Leadership Issues, Part 2: Rising To The Challenge
By Mickey Parsons Psy.D, MCC, BCC
(MMC guest master coach & blogger)
Over a period of 6 months, The Workplace Coach collected data from 109 business leaders about their leadership issues and concerns. We’ve paired our survey results with relevant coaching advice to support your success. In the second of four posts, we look at those areas where business leaders feel most challenged.
TOP 3 LEADERSHIP CHALLENGES
When we asked business leaders to identify their top leadership challenges, they identified three areas:
- Difficult conversations around performance and attitude;
- Motivating others;
- Being strategic (especially with hiring decisions).
Not surprisingly, these three leadership challenges are interrelated. For when leaders are strategic in their work, and when they lead motivated teams, the need for difficult conversations around performance or attitude invariably goes down, almost in direct proportion.
But that doesn’t mean those conversations shouldn’t happen. In fact, effective leaders have conversations about performance almost continually. The key is to be certain that everyone is clear about expectations, agreed-upon goals and measurements. Once everyone is onboard with the rules of the road, ongoing coaching, training and proactive feedback will ignite and maintain committed performance from employees.
It’s also important to make sure the people you lead understand their employers’ brand promise so they can represent the brand with confidence and authority.
Many organizations are sorely lacking in this regard. A Gallup survey found that only 41% of employees felt they fully grasped what their employer organizations stood for and what differentiated them from the competition. Employee education not only will remedy this it will boost motivation levels while providing important common ground for performance conversations.

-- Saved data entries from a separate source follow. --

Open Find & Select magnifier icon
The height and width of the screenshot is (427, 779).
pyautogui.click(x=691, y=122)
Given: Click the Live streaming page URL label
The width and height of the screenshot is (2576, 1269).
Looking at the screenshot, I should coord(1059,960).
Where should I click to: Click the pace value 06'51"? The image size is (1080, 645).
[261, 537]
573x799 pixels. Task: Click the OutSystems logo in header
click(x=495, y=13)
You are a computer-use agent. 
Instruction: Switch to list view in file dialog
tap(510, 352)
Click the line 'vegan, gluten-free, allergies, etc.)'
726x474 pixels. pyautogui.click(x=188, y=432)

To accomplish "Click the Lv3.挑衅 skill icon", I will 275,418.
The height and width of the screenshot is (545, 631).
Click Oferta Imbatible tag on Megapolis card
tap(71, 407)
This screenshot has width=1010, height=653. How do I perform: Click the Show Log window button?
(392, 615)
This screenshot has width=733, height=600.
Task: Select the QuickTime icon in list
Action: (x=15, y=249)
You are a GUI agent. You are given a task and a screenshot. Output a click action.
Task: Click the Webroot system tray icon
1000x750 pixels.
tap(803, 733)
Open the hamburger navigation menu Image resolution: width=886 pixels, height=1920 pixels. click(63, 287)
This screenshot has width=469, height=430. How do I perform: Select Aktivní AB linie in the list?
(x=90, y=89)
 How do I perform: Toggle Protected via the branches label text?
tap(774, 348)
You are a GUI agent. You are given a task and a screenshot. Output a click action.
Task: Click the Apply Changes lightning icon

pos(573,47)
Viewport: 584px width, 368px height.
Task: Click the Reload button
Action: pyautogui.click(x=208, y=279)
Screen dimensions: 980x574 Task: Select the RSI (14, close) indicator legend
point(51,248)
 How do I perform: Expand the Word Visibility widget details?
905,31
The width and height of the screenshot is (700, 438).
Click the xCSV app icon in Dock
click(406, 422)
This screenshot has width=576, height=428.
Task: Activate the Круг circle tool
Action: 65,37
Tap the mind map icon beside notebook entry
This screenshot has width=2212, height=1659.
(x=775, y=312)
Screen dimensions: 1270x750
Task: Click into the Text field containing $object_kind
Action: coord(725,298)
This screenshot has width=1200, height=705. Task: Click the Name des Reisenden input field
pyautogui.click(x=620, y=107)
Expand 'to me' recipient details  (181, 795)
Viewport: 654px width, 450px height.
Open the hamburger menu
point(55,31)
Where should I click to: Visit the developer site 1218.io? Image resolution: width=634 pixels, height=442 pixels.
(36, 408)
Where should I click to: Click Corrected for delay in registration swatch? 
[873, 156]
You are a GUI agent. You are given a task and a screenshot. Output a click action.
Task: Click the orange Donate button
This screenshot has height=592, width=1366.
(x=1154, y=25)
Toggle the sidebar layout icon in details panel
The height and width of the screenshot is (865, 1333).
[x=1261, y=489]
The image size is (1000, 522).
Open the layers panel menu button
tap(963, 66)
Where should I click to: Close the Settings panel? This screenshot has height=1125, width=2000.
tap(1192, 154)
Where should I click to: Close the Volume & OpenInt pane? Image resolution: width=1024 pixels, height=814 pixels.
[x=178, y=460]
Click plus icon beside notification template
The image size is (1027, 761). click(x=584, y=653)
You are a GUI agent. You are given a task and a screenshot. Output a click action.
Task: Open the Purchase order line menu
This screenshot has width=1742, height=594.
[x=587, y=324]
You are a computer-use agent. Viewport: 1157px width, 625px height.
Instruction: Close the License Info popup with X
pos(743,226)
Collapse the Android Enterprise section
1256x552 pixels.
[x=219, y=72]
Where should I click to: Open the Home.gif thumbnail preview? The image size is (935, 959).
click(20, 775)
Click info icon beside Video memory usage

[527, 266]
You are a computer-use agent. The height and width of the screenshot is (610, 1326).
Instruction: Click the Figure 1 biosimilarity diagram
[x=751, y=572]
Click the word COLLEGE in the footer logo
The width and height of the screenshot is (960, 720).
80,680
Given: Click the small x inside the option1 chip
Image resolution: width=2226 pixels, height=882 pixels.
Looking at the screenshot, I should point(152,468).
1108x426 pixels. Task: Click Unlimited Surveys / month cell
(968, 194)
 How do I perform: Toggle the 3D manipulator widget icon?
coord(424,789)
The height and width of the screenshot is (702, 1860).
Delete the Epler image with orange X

Hiring the right people is also paramount to success. This is especially critical when hiring individuals to fill management and leadership roles. Yet most of us hire people who we like, with whom we feel an instant connection or who remind us of ourselves, rather than hiring for the job.
Successful leaders override these instincts and keep strategic goals foremost when hiring. For instance, they hire managers who are likely to care as much about performance as they do about the people they manage.